_Collected data:_
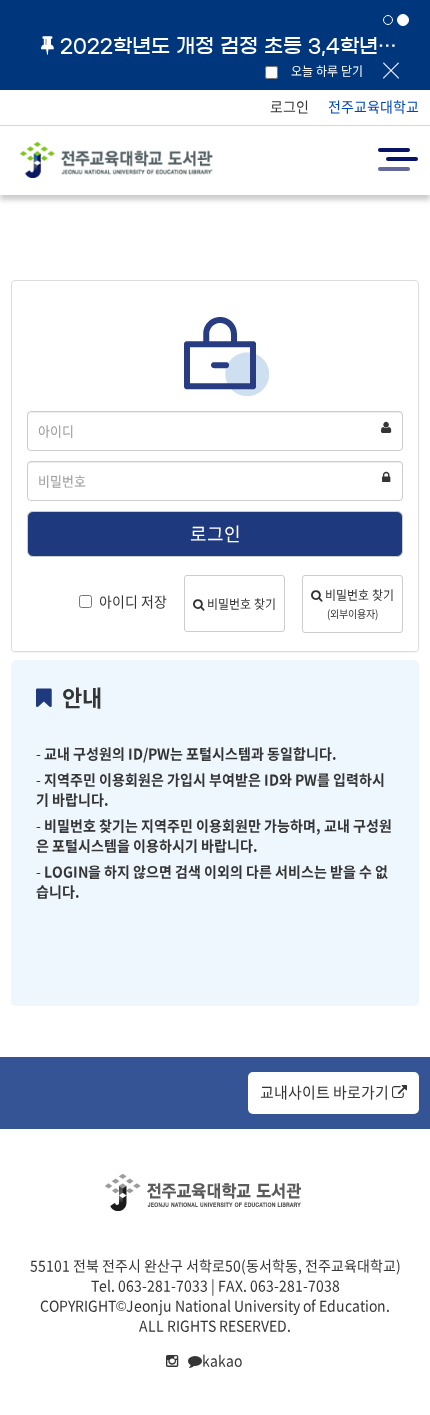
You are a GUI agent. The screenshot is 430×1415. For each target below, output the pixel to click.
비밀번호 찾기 (240, 604)
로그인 (289, 106)
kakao (222, 1360)
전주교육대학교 (373, 106)
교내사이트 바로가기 (326, 1092)
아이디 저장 (133, 601)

_Requirement:_
Repeat each entry exactly. Pictures do not belong in the copy.

_Exercise response:_
You are a GUI agent. The screenshot is 430×1415. For each target below, output the pixel to click.
비밀번호 찾기 (240, 604)
로그인 (289, 106)
kakao (222, 1360)
전주교육대학교 (373, 106)
교내사이트 바로가기 (326, 1092)
아이디 저장 (133, 601)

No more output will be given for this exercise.